• TASK TO COMPLETE: Copy the lines starting at the one containing "has height=551, width=932." and ending at the one containing "table-cell: t = −5.783 is", reproducing them exactly.

• INFORMATION SHOWN:
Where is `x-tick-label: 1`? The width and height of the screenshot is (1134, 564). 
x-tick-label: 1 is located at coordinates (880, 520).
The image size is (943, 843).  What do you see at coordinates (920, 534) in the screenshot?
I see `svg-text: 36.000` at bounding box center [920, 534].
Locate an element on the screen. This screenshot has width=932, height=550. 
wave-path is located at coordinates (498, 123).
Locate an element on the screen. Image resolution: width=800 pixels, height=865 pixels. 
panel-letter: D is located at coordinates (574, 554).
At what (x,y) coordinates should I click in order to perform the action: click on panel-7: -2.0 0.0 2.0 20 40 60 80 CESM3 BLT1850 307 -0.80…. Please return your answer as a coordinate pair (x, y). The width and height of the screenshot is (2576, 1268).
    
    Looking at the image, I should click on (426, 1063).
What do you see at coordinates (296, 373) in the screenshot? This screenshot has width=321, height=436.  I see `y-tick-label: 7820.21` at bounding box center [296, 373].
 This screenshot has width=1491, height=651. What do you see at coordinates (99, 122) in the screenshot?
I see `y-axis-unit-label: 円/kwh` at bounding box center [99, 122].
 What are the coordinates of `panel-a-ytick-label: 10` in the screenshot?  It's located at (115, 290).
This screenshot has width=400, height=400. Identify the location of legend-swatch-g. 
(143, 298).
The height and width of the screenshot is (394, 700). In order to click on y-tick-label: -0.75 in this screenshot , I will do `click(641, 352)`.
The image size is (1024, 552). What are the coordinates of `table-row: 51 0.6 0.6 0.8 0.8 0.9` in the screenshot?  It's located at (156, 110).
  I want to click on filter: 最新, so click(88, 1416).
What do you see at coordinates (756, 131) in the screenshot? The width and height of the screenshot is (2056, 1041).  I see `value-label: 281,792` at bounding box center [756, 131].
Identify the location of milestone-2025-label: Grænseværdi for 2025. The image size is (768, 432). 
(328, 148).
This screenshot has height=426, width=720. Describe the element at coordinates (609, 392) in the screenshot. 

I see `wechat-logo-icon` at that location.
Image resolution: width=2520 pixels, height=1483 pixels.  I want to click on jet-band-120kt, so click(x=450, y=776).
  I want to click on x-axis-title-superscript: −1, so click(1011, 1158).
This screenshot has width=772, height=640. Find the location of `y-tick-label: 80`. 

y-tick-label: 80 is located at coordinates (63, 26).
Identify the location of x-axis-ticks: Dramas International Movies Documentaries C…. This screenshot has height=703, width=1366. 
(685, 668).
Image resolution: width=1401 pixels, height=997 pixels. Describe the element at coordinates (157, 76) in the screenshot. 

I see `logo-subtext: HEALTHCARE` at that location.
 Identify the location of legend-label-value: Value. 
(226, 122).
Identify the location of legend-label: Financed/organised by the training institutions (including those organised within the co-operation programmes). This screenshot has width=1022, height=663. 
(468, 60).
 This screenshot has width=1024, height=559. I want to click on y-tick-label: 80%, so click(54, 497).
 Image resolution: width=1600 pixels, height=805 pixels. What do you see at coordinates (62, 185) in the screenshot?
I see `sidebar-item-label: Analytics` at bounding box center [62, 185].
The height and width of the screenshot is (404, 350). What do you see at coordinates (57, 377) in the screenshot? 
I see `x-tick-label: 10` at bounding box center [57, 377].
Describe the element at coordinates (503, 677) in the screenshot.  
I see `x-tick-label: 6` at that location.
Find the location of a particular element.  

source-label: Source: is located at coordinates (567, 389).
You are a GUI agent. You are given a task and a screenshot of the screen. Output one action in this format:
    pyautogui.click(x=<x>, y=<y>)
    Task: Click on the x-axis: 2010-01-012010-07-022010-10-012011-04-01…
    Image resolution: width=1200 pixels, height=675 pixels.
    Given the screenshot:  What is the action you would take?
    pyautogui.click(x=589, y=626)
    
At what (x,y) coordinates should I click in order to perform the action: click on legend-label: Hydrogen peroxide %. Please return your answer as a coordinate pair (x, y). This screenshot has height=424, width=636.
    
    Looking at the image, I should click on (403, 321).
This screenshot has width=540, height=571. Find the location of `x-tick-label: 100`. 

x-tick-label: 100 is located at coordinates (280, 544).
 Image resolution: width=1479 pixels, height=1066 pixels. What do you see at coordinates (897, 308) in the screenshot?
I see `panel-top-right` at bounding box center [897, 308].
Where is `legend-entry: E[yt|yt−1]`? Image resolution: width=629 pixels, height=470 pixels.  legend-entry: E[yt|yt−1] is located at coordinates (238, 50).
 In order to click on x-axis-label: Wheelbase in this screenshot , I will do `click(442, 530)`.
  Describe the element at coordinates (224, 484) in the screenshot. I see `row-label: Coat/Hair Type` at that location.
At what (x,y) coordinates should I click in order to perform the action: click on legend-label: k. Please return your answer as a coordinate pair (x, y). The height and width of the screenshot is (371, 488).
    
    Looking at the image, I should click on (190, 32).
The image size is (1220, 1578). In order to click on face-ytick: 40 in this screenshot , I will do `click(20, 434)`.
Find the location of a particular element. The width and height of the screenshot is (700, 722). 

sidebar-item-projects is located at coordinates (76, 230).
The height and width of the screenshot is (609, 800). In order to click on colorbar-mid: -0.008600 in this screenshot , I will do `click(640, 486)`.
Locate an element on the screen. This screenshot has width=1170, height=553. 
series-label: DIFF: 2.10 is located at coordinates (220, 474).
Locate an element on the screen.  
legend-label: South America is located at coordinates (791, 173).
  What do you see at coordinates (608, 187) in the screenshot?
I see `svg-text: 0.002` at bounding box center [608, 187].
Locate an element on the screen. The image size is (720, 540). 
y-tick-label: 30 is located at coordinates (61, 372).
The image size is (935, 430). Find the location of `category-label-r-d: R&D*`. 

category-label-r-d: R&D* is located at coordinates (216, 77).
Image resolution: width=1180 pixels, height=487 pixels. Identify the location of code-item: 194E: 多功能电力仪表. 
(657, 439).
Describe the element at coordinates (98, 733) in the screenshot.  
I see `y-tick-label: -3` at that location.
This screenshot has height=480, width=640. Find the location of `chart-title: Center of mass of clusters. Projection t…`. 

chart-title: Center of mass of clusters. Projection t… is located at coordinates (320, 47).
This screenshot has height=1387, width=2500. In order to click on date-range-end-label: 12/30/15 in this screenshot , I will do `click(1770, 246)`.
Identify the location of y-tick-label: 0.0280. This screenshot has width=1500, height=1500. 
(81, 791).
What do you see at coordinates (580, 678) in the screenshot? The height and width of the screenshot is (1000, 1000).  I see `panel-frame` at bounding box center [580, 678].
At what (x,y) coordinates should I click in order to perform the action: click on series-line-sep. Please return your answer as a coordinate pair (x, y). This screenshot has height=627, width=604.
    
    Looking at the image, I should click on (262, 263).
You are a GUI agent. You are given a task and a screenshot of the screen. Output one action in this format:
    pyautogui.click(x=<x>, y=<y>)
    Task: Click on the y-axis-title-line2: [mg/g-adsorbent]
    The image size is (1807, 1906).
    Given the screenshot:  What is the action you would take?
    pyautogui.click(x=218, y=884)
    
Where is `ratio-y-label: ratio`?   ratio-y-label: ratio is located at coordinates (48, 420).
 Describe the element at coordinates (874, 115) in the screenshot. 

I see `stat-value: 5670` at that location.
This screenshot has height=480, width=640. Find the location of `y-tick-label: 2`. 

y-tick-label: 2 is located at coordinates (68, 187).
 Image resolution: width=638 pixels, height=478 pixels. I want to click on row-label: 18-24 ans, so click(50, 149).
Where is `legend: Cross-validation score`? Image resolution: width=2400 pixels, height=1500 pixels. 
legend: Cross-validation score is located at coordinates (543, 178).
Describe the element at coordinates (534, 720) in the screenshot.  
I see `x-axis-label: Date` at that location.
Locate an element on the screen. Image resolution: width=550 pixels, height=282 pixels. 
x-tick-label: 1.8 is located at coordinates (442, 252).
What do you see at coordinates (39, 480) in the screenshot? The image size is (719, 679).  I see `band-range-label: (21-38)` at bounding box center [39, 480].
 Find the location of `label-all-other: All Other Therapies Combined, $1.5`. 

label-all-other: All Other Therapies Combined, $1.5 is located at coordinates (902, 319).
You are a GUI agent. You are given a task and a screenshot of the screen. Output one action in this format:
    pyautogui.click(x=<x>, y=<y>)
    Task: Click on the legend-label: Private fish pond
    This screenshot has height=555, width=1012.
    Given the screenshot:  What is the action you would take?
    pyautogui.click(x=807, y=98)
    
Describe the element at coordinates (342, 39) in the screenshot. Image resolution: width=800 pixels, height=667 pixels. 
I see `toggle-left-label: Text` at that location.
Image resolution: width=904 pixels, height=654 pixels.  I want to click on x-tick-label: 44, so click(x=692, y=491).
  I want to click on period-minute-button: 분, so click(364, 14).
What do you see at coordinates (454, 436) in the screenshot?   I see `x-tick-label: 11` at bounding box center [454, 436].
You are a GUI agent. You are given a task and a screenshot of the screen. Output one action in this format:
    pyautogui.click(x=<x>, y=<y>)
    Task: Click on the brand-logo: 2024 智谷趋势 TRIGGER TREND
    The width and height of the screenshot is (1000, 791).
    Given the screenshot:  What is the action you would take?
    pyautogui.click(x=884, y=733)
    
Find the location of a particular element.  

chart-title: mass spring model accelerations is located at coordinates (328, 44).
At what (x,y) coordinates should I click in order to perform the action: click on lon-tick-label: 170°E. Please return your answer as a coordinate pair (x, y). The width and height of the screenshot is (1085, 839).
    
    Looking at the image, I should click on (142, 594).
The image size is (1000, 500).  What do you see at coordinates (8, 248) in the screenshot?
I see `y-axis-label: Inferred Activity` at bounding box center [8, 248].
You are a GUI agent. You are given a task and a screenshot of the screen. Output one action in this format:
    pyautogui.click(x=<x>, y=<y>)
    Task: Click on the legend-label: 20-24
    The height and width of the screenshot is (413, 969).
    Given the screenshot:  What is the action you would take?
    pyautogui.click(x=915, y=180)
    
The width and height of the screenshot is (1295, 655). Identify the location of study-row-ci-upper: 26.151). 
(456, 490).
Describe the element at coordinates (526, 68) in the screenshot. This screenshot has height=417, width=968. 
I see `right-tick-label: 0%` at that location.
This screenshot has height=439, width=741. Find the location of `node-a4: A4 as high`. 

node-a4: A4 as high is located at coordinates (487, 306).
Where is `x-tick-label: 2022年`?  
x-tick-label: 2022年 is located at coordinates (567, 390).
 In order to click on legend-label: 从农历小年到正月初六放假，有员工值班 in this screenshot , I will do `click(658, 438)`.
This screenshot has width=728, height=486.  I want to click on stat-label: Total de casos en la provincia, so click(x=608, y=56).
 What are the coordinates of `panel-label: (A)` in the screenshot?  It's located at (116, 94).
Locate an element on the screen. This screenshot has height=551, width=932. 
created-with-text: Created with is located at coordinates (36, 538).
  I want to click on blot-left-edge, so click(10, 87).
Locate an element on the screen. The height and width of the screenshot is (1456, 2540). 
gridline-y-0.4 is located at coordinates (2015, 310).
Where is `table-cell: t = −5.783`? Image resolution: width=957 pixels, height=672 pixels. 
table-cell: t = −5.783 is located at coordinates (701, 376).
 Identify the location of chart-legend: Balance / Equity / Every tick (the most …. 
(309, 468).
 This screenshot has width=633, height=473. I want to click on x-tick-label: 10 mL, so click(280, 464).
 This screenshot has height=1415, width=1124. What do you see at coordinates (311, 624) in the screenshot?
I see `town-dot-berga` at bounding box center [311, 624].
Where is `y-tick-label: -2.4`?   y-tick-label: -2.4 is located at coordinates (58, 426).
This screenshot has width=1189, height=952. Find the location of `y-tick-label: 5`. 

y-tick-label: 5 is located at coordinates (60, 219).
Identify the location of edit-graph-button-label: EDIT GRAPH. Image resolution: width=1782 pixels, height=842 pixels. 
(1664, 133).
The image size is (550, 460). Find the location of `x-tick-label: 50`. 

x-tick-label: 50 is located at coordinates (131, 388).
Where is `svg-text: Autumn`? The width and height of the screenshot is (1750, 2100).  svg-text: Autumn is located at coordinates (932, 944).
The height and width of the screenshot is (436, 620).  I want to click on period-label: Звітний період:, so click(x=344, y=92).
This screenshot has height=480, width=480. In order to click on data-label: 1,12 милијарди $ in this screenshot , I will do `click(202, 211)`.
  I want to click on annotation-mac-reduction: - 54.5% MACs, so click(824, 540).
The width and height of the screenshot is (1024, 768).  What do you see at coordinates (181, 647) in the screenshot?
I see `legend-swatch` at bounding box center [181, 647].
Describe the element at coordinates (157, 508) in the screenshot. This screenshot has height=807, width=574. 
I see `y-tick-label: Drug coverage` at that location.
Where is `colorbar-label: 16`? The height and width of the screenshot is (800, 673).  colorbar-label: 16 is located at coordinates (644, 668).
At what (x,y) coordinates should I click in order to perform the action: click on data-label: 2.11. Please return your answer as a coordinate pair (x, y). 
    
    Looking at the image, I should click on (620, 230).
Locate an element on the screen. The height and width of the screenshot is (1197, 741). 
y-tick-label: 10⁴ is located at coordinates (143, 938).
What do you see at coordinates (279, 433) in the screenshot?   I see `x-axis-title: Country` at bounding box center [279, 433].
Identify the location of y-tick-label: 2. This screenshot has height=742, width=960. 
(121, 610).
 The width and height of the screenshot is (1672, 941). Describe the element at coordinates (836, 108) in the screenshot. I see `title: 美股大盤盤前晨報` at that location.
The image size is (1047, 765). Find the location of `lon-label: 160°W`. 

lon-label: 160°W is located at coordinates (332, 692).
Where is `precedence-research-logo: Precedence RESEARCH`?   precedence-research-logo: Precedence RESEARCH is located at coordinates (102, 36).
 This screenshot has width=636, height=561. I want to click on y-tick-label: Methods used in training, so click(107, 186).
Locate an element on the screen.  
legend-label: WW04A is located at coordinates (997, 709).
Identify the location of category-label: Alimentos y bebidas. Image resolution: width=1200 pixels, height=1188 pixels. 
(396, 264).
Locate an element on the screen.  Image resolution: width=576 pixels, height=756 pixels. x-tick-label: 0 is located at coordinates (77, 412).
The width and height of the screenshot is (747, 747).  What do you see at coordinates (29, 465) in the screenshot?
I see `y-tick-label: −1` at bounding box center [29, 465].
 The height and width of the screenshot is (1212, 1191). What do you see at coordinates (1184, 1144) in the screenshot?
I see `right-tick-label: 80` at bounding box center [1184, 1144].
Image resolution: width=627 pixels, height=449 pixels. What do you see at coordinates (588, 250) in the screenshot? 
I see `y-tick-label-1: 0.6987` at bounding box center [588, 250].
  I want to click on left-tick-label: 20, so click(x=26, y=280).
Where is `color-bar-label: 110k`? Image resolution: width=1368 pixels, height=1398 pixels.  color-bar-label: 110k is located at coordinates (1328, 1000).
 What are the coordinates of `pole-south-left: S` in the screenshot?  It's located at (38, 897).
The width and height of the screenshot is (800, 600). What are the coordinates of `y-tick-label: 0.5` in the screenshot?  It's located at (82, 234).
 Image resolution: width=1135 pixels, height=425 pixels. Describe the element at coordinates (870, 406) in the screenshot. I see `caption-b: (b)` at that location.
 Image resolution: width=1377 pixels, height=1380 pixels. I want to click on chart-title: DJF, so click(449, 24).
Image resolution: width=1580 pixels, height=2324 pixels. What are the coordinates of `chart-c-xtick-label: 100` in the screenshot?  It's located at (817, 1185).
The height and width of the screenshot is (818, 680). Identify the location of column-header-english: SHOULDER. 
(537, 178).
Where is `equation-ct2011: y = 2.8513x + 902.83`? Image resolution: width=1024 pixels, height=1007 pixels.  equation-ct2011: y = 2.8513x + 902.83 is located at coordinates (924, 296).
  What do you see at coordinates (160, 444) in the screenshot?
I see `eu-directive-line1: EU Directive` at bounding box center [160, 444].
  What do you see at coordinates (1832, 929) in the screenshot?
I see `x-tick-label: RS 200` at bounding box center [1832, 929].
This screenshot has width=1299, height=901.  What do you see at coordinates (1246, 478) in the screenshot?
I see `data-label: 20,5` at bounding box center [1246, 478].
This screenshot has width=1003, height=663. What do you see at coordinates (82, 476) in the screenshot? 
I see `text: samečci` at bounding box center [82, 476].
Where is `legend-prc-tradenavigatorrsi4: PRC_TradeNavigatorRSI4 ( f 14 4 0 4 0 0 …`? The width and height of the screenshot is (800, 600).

• ANSWER SECTION:
Locate an element on the screen. This screenshot has height=551, width=932. 
created-with-text: Created with is located at coordinates (36, 538).
  I want to click on blot-left-edge, so click(10, 87).
Locate an element on the screen. The height and width of the screenshot is (1456, 2540). 
gridline-y-0.4 is located at coordinates (2015, 310).
Where is `table-cell: t = −5.783`? Image resolution: width=957 pixels, height=672 pixels. 
table-cell: t = −5.783 is located at coordinates (701, 376).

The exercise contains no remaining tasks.